Biodiversity for food and agriculture (BFA) is the subset of biodiversity that contributes in one way or another to agriculture and food production. It includes the domesticated plants and animals raised in crop, livestock, forest and aquaculture systems, harvested forest and aquatic species, the wild relatives of domesticated species, other wild species harvested for food and other products.

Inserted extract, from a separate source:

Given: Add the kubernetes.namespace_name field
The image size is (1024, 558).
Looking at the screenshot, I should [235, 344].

The State of the Worlds Biodiversity for Food and Agriculture report prepared by the Food and Agriculture Organization of the United Nations provides an assessment of biodiversity for food and agriculture (BFA) and its management worldwide, drawing on information provided in 91 country reports (prepared by over 1,300 contributors), 27 reports from international organizations and inputs from over 175 authors and reviewers. The publication describes the many contributions that BFA makes to food security and nutrition, livelihoods, the resilience of production systems, the sustainable intensification of food production and the supply of multiple ecosystem services; the major drivers of change affecting BFA; the status and trends of various components of BFA; the state of management of BFA; the state of policies, institutions and capacities that support the sustainable use and conservation of BFA; and needs and challenges in the management of BFA.

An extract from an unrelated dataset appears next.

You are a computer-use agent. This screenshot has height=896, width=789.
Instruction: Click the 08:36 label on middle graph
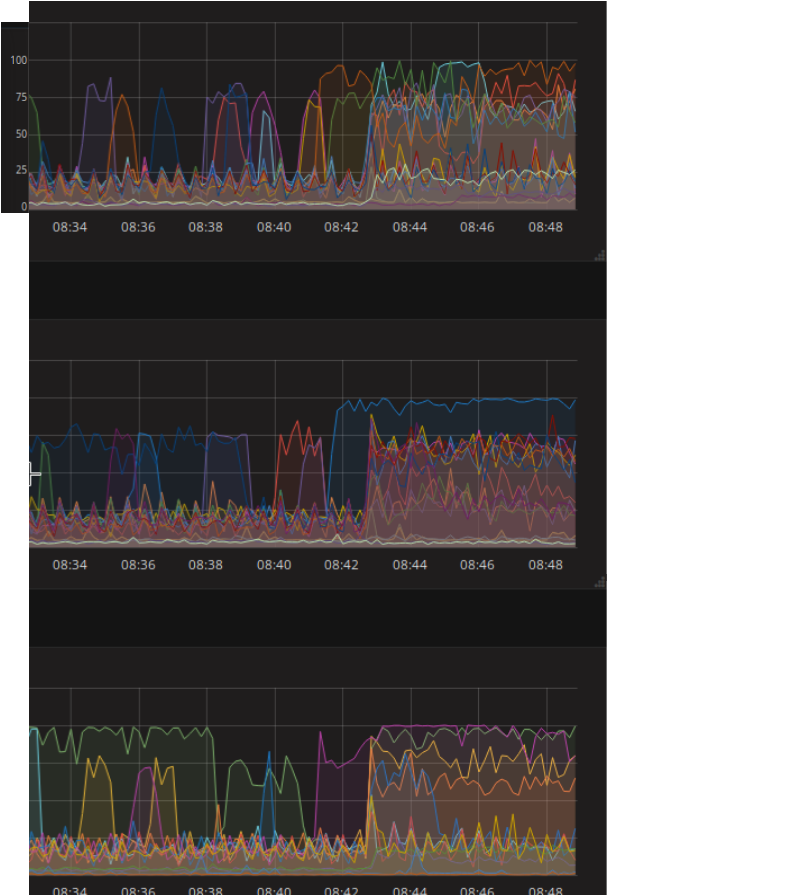click(138, 565)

Biodiversity makes production systems and livelihoods more resilient to shocks and stresses, including to the effects of climate change. It is a key resource in efforts to increase food production while limiting negative impacts on the environment. BFA is affected by a variety of drivers, such as changes in climate, global population growth, pollution and overuse of external inputs. While a range of drivers of change are having major negative impacts on BFA, some provide opportunities to promote more sustainable management.
The authors point out that many key components of biodiversity for food and agriculture at genetic, species and ecosystem levels are in decline, while monitoring programs for BFA remain limited. Knowledge of associated biodiversity, in particular micro-organisms and invertebrates, and of its roles in the supply of ecosystem services needs to be improved. The sustainable use and conservation of biodiversity for food and agriculture call for approaches in which genetic resources, species and ecosystems are managed in an integrated way in the context of production systems and their surroundings. At the same time, the use of a wide range of management practices and approaches regarded as favorable to the sustainable use and conservation of biodiversity for food and agriculture is reported to be increasing.

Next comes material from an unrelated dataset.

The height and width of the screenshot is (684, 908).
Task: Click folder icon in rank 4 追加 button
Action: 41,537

To ensure sustainable use and conservation of the ecosystems, species and genetic diversity, knowledge of the roles of biodiversity in the ecological processes that underpin food and agricultural production needs to be strengthened, and used to develop management strategies that protect, restore and enhance these processes across a range of scales. Establishing effective policy and outreach measures will be needed to support the uptake of management practices. Over the years, the Commission on Genetic Resources for Food and Agriculture has overseen the development of global plans of action for genetic resources in the plant, animal and forest sectors. Implementation of these instruments needs to be stepped up. Consideration also needs to be given to how the international community can more effectively promote synergies in the management of all components of biodiversity, across these sectors and others.